GALVESTON — This weekend, Galveston County tennis buffs don’t have to look any further than their own backyards for the best in high school tennis.

Seventy schools from all parts of the state are invading the area Friday and Saturday.

Clear Creek and Clear Springs high schools are teaming up for the first time to co-host the sixth annual Kemah Boardwalk High School Invitational, while the city of Galveston Parks and Recreation Department is hosting its Beachcomber Tennis Classic for the 26th year.

“We are looking forward to the Kemah Boardwalk Invitational,” co-tournament director and Wildcats head coach Patrick Marrie said. “This year proves to be one of the most competitive championship (division) draws we have ever assembled.”

Marrie is in charge of running the championship division, showcasing many of Texas’ top-ranked juniors, both boys and girls, in singles, doubles and mixed doubles.

Meanwhile, co-directing the tournament division with plenty more on-court talent in the 32-team field will be the Chargers’ co-head coaches Gregg Parker and Joyce Thomas.

While the tennis promises to be top quality, a big feature of the Bay Area event is the players’ and coaches’ chance to visit the Kemah Boardwalk for a night of fun Friday evening.

Since a number of the participants are coming from outside the Greater Houston area, this makes the Kemah Boardwalk Invitational a special treat to remember away from the tennis courts.

“It is a unique experience and unlike most high school athletic events,” Marrie said. “All 600-plus players (and coaches) will meet at the Kemah Boardwalk to socialize and enjoy the amusement park.

“As host, it is great to walk around the park and watch all the (participants) enjoying their time together. That is what makes the tournament all the more worthwhile.”

Clear Creek High School will be Saturday’s showcase site for the main draw semifinals and finals of all five divisions, starting at 8 a.m.

Along with the two co-host schools, the local list includes Clear Falls.

As for the Beachcomber Classic, this year’s tournament is the biggest ever with 38 schools in all, including two from as far away as El Paso, Montwood and Socorro high schools.

Friendswood, a regular at the island-mainland tournament, is out to win the overall team championship after finishing runner-up the past two years.

“The Beachcomber tournament is one of the hardest to predict since it draws teams from outside of our own area,” Mustangs head coach David Cook said. “Some of these teams are extremely tough.”

In recent years, the Beachcomber Classic has been invaded by entries from the Dallas-Fort Worth Metroplex, including its latest newcomer, Sherman.

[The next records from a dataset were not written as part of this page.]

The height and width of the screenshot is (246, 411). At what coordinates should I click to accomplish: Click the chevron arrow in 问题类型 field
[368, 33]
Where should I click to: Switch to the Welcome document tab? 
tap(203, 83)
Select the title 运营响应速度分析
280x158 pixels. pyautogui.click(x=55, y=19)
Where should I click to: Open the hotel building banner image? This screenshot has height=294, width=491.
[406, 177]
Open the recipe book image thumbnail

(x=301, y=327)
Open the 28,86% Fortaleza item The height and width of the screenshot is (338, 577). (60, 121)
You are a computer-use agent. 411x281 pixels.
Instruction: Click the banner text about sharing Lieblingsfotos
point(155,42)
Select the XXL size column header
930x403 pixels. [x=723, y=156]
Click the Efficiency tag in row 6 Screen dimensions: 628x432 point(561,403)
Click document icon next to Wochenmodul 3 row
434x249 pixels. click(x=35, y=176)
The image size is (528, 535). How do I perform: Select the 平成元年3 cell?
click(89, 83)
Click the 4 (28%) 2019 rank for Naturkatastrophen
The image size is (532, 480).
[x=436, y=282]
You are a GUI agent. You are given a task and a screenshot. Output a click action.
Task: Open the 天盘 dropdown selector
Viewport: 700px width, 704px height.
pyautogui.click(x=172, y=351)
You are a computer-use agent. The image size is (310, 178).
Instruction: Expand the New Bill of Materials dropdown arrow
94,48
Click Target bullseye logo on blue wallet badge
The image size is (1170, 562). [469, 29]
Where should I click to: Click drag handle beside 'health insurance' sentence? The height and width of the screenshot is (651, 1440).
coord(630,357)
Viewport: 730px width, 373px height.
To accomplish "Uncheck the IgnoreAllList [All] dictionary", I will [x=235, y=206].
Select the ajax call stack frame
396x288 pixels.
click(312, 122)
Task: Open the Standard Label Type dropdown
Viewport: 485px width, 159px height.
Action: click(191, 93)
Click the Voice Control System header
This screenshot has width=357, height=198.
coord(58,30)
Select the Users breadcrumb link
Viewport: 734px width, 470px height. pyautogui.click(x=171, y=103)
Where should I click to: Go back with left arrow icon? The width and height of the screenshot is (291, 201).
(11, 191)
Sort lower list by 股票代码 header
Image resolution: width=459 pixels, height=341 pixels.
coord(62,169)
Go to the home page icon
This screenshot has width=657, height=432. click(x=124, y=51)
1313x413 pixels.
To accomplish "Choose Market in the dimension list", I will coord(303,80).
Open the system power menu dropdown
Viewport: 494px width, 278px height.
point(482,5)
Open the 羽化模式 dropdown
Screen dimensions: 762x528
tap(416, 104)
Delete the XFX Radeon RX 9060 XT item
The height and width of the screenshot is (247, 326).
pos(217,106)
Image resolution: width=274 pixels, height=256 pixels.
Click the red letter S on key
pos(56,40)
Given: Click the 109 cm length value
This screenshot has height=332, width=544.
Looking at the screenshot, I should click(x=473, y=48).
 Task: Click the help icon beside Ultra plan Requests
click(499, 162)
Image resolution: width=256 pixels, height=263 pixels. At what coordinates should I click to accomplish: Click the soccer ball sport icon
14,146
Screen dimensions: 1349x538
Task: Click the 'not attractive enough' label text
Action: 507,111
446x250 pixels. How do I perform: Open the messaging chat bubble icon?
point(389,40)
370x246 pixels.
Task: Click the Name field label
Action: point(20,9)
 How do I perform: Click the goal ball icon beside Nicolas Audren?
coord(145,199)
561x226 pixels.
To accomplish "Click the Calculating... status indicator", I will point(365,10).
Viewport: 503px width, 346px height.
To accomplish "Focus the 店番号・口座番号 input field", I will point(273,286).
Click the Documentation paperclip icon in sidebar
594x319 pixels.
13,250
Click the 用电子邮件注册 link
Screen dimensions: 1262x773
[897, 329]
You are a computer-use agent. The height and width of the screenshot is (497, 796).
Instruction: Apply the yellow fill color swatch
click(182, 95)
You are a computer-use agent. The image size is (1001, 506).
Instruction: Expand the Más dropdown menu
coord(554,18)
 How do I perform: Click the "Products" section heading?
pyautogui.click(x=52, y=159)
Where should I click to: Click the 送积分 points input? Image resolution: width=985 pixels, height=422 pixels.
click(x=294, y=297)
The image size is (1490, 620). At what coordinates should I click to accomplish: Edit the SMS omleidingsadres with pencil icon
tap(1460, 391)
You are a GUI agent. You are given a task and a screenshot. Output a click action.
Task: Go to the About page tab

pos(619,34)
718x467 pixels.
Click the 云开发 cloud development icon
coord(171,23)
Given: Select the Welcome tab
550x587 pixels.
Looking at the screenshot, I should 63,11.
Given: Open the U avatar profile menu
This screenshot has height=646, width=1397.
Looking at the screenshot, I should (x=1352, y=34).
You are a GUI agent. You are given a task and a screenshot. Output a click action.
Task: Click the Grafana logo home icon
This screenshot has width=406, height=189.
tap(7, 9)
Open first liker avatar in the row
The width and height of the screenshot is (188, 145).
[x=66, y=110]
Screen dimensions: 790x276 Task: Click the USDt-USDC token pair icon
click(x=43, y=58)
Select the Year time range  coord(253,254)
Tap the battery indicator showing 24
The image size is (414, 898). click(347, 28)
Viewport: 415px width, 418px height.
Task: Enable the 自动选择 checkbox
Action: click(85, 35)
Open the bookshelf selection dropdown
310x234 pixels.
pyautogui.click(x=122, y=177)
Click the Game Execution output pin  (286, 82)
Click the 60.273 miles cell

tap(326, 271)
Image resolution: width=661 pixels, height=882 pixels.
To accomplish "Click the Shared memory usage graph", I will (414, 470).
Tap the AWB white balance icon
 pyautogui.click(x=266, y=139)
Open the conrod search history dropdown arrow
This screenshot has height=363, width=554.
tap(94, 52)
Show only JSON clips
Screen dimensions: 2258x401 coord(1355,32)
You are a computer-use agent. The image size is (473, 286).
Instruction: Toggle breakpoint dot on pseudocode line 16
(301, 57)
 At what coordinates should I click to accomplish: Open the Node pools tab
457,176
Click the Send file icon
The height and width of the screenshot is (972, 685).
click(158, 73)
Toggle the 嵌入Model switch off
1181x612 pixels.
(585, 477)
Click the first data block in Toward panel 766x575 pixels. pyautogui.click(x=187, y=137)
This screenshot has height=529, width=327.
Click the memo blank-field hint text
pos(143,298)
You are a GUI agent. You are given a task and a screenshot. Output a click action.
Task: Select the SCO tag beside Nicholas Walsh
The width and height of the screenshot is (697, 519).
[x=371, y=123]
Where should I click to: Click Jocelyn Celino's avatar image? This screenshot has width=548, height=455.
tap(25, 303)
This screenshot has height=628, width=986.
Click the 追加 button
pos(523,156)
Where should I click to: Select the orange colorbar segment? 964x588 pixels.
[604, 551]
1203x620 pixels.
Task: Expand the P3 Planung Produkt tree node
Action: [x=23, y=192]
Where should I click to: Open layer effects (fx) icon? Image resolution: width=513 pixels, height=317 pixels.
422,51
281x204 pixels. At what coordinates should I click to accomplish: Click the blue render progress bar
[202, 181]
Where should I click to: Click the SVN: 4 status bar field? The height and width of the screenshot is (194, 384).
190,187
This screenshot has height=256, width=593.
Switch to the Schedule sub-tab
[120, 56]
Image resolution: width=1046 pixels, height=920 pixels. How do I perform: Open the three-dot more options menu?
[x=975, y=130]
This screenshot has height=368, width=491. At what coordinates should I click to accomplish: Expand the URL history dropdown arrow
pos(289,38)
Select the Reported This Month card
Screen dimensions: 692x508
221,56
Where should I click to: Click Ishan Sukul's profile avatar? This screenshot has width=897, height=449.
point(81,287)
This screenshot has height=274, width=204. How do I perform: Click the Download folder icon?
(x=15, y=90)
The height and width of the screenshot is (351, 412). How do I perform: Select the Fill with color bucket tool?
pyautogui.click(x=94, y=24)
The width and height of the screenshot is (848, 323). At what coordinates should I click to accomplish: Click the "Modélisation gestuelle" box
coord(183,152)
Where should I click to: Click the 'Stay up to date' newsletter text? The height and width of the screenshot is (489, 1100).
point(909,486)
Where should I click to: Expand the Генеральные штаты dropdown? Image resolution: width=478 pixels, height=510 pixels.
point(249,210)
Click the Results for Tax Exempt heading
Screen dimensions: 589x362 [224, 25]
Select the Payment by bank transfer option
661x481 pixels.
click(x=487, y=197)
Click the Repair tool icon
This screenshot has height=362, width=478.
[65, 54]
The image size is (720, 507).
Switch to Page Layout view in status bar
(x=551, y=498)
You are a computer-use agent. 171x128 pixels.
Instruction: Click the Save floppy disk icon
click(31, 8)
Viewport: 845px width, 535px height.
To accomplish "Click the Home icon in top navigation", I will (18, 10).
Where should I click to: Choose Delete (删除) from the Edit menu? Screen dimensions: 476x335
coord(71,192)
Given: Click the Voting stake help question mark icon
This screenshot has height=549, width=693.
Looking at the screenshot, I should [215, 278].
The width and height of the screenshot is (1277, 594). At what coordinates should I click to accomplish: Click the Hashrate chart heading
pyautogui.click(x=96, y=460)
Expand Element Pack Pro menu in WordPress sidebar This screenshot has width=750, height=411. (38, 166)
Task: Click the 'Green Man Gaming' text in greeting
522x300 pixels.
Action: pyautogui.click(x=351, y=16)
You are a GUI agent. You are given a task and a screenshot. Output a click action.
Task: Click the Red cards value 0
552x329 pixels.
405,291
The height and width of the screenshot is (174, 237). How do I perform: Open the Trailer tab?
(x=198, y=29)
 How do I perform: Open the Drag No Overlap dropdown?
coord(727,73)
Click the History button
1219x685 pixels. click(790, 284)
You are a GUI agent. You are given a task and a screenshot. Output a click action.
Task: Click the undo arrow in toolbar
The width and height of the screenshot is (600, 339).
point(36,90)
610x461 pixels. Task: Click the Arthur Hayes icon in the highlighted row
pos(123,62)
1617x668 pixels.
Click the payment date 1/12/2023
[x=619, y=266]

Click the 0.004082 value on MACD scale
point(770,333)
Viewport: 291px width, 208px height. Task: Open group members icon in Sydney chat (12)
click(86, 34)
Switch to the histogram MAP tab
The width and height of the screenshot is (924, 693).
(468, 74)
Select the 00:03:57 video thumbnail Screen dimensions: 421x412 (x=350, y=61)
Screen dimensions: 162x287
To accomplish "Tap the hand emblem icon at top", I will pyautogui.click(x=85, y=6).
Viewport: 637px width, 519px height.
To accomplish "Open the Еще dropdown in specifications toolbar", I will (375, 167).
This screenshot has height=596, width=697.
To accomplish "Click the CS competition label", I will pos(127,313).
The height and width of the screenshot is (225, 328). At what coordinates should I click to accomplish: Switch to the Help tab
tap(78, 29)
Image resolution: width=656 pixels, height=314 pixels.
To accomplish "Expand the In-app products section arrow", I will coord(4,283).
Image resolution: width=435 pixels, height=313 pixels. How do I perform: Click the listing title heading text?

“We will be happy if we can have multiple entries reach finals and win,” Cook said. “We have been fortunate in most of our tournaments this spring to win a division or reach a final.

“I really want to see our children compete in every match. When that happens, I am generally happy with our results.”

Cook, however, will be without his Vu triplet threats — Brittany, Kaitlyn and Justin — but will still be competitive throughout, especially in the various doubles and mixed doubles events.

Locals joining Friendswood in the Galveston-based tournament are Dickinson, La Marque, O’Connell College Preparatory School, Santa Fe, Texas City and city host school Ball High, which will be the site of Saturday’s semifinals, finals and third-place matches, starting at 9 a.m.

John Armstrong, superintendent of recreation for the city of Galveston, is the tournament chairman.